Material provided:
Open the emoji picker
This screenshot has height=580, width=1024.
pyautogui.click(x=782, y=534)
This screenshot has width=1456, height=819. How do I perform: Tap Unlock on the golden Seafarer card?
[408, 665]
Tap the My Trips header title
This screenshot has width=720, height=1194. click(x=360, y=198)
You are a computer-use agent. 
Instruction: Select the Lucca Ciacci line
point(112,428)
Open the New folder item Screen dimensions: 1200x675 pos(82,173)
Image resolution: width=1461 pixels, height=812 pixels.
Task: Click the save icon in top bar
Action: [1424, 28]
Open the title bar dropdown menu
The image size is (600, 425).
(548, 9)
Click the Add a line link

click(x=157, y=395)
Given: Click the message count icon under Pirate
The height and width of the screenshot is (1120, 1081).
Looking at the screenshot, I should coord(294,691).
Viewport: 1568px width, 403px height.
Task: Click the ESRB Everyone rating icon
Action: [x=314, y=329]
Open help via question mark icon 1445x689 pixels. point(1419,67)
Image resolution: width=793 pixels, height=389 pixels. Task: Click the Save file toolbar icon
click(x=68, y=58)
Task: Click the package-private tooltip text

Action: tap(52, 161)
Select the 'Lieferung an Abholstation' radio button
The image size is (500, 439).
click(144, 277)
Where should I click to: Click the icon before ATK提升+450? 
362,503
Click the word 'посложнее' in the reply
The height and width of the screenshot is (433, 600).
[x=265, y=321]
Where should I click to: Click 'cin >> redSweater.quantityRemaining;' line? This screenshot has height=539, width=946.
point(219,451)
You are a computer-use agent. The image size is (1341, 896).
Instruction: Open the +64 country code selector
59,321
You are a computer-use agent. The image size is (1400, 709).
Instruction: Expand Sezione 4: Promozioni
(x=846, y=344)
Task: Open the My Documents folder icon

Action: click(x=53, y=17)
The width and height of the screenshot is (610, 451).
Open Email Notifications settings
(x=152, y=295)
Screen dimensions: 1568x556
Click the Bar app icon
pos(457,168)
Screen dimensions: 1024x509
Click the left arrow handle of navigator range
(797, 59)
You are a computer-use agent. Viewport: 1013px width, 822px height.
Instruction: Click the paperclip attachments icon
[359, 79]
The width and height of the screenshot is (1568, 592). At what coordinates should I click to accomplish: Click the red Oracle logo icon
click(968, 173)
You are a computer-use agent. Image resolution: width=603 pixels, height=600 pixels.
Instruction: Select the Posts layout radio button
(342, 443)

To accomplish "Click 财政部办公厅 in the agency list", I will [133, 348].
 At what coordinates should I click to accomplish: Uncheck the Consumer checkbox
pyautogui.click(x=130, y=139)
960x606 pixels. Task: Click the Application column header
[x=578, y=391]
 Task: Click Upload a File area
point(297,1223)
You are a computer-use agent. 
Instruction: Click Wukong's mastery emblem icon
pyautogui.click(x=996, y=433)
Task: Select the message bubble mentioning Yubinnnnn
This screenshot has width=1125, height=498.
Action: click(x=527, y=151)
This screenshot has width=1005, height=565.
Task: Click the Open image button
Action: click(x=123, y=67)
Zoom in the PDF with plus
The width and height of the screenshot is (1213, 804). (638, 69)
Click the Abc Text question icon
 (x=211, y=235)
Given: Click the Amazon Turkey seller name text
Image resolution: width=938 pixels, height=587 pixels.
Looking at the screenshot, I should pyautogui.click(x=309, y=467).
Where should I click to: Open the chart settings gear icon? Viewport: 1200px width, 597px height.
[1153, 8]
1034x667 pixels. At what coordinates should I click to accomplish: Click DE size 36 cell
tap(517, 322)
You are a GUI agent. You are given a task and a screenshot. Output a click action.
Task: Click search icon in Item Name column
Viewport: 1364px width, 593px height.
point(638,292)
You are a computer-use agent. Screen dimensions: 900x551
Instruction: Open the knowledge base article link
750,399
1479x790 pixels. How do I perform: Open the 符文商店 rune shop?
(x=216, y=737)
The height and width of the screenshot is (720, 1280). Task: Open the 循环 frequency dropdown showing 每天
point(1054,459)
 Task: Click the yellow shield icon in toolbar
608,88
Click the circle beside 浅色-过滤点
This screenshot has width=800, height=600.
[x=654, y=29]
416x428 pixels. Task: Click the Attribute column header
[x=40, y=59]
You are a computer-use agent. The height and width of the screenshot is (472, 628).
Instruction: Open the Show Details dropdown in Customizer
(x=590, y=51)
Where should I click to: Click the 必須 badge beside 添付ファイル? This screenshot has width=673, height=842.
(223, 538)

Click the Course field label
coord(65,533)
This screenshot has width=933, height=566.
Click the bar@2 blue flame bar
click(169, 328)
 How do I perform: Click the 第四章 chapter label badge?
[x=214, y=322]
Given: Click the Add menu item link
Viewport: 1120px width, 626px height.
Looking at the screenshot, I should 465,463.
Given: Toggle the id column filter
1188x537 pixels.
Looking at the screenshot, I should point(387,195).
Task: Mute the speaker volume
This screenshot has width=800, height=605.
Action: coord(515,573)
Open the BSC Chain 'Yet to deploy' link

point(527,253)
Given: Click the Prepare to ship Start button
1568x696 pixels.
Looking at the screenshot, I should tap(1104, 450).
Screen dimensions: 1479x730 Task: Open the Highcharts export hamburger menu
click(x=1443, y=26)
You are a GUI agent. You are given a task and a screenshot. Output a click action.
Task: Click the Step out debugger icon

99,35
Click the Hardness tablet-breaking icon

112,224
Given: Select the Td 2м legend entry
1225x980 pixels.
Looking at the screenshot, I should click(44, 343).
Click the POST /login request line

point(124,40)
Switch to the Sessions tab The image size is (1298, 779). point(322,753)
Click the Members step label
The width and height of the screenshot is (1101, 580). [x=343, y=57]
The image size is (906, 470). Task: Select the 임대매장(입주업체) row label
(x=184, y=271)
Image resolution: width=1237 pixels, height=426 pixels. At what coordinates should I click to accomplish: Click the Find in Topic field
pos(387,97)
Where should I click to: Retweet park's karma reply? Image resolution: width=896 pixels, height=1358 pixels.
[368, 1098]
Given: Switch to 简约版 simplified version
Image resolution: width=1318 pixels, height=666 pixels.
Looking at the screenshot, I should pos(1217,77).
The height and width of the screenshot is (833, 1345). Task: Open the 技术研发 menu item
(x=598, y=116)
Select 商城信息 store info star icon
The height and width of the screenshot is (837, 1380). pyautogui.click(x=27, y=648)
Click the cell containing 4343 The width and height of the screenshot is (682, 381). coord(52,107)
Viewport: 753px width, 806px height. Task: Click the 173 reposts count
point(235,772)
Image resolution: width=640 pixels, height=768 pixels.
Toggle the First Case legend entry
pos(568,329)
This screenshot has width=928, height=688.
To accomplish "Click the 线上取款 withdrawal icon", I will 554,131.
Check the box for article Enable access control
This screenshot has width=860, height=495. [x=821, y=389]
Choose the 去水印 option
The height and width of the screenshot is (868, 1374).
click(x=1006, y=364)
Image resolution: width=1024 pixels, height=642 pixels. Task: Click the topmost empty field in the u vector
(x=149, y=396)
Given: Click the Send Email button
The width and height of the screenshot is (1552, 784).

Your goal: Print the records above in full, exactly.

Written answer:
Open the emoji picker
This screenshot has height=580, width=1024.
pyautogui.click(x=782, y=534)
This screenshot has width=1456, height=819. How do I perform: Tap Unlock on the golden Seafarer card?
[408, 665]
Tap the My Trips header title
This screenshot has width=720, height=1194. click(x=360, y=198)
You are a computer-use agent. 
Instruction: Select the Lucca Ciacci line
point(112,428)
Open the New folder item Screen dimensions: 1200x675 pos(82,173)
Image resolution: width=1461 pixels, height=812 pixels.
Task: Click the save icon in top bar
Action: [1424, 28]
Open the title bar dropdown menu
The image size is (600, 425).
(548, 9)
Click the Add a line link

click(x=157, y=395)
Given: Click the message count icon under Pirate
The height and width of the screenshot is (1120, 1081).
Looking at the screenshot, I should coord(294,691).
Viewport: 1568px width, 403px height.
Task: Click the ESRB Everyone rating icon
Action: [x=314, y=329]
Open help via question mark icon 1445x689 pixels. point(1419,67)
Image resolution: width=793 pixels, height=389 pixels. Task: Click the Save file toolbar icon
click(x=68, y=58)
Task: Click the package-private tooltip text

Action: tap(52, 161)
Select the 'Lieferung an Abholstation' radio button
The image size is (500, 439).
click(144, 277)
Where should I click to: Click the icon before ATK提升+450? 
362,503
Click the word 'посложнее' in the reply
The height and width of the screenshot is (433, 600).
[x=265, y=321]
Where should I click to: Click 'cin >> redSweater.quantityRemaining;' line? This screenshot has height=539, width=946.
point(219,451)
You are a computer-use agent. The image size is (1341, 896).
Instruction: Open the +64 country code selector
59,321
You are a computer-use agent. The image size is (1400, 709).
Instruction: Expand Sezione 4: Promozioni
(x=846, y=344)
Task: Open the My Documents folder icon

Action: click(x=53, y=17)
The width and height of the screenshot is (610, 451).
Open Email Notifications settings
(x=152, y=295)
Screen dimensions: 1568x556
Click the Bar app icon
pos(457,168)
Screen dimensions: 1024x509
Click the left arrow handle of navigator range
(797, 59)
You are a computer-use agent. Viewport: 1013px width, 822px height.
Instruction: Click the paperclip attachments icon
[359, 79]
The width and height of the screenshot is (1568, 592). At what coordinates should I click to accomplish: Click the red Oracle logo icon
click(968, 173)
You are a computer-use agent. Image resolution: width=603 pixels, height=600 pixels.
Instruction: Select the Posts layout radio button
(342, 443)

To accomplish "Click 财政部办公厅 in the agency list", I will [133, 348].
 At what coordinates should I click to accomplish: Uncheck the Consumer checkbox
pyautogui.click(x=130, y=139)
960x606 pixels. Task: Click the Application column header
[x=578, y=391]
 Task: Click Upload a File area
point(297,1223)
You are a computer-use agent. 
Instruction: Click Wukong's mastery emblem icon
pyautogui.click(x=996, y=433)
Task: Select the message bubble mentioning Yubinnnnn
This screenshot has width=1125, height=498.
Action: click(x=527, y=151)
This screenshot has width=1005, height=565.
Task: Click the Open image button
Action: click(x=123, y=67)
Zoom in the PDF with plus
The width and height of the screenshot is (1213, 804). (638, 69)
Click the Abc Text question icon
 (x=211, y=235)
Given: Click the Amazon Turkey seller name text
Image resolution: width=938 pixels, height=587 pixels.
Looking at the screenshot, I should pyautogui.click(x=309, y=467).
Where should I click to: Open the chart settings gear icon? Viewport: 1200px width, 597px height.
[1153, 8]
1034x667 pixels. At what coordinates should I click to accomplish: Click DE size 36 cell
tap(517, 322)
You are a GUI agent. You are given a task and a screenshot. Output a click action.
Task: Click search icon in Item Name column
Viewport: 1364px width, 593px height.
point(638,292)
You are a computer-use agent. Screen dimensions: 900x551
Instruction: Open the knowledge base article link
750,399
1479x790 pixels. How do I perform: Open the 符文商店 rune shop?
(x=216, y=737)
The height and width of the screenshot is (720, 1280). Task: Open the 循环 frequency dropdown showing 每天
point(1054,459)
 Task: Click the yellow shield icon in toolbar
608,88
Click the circle beside 浅色-过滤点
This screenshot has width=800, height=600.
[x=654, y=29]
416x428 pixels. Task: Click the Attribute column header
[x=40, y=59]
You are a computer-use agent. The height and width of the screenshot is (472, 628).
Instruction: Open the Show Details dropdown in Customizer
(x=590, y=51)
Where should I click to: Click the 必須 badge beside 添付ファイル? This screenshot has width=673, height=842.
(223, 538)

Click the Course field label
coord(65,533)
This screenshot has width=933, height=566.
Click the bar@2 blue flame bar
click(169, 328)
 How do I perform: Click the 第四章 chapter label badge?
[x=214, y=322]
Given: Click the Add menu item link
Viewport: 1120px width, 626px height.
Looking at the screenshot, I should 465,463.
Given: Toggle the id column filter
1188x537 pixels.
Looking at the screenshot, I should point(387,195).
Task: Mute the speaker volume
This screenshot has width=800, height=605.
Action: coord(515,573)
Open the BSC Chain 'Yet to deploy' link

point(527,253)
Given: Click the Prepare to ship Start button
1568x696 pixels.
Looking at the screenshot, I should tap(1104, 450).
Screen dimensions: 1479x730 Task: Open the Highcharts export hamburger menu
click(x=1443, y=26)
You are a GUI agent. You are given a task and a screenshot. Output a click action.
Task: Click the Step out debugger icon

99,35
Click the Hardness tablet-breaking icon

112,224
Given: Select the Td 2м legend entry
1225x980 pixels.
Looking at the screenshot, I should click(44, 343).
Click the POST /login request line

point(124,40)
Switch to the Sessions tab The image size is (1298, 779). point(322,753)
Click the Members step label
The width and height of the screenshot is (1101, 580). [x=343, y=57]
The image size is (906, 470). Task: Select the 임대매장(입주업체) row label
(x=184, y=271)
Image resolution: width=1237 pixels, height=426 pixels. At what coordinates should I click to accomplish: Click the Find in Topic field
pos(387,97)
Where should I click to: Retweet park's karma reply? Image resolution: width=896 pixels, height=1358 pixels.
[368, 1098]
Given: Switch to 简约版 simplified version
Image resolution: width=1318 pixels, height=666 pixels.
Looking at the screenshot, I should pos(1217,77).
The height and width of the screenshot is (833, 1345). Task: Open the 技术研发 menu item
(x=598, y=116)
Select 商城信息 store info star icon
The height and width of the screenshot is (837, 1380). pyautogui.click(x=27, y=648)
Click the cell containing 4343 The width and height of the screenshot is (682, 381). coord(52,107)
Viewport: 753px width, 806px height. Task: Click the 173 reposts count
point(235,772)
Image resolution: width=640 pixels, height=768 pixels.
Toggle the First Case legend entry
pos(568,329)
This screenshot has width=928, height=688.
To accomplish "Click the 线上取款 withdrawal icon", I will 554,131.
Check the box for article Enable access control
This screenshot has width=860, height=495. [x=821, y=389]
Choose the 去水印 option
The height and width of the screenshot is (868, 1374).
click(x=1006, y=364)
Image resolution: width=1024 pixels, height=642 pixels. Task: Click the topmost empty field in the u vector
(x=149, y=396)
Given: Click the Send Email button
The width and height of the screenshot is (1552, 784).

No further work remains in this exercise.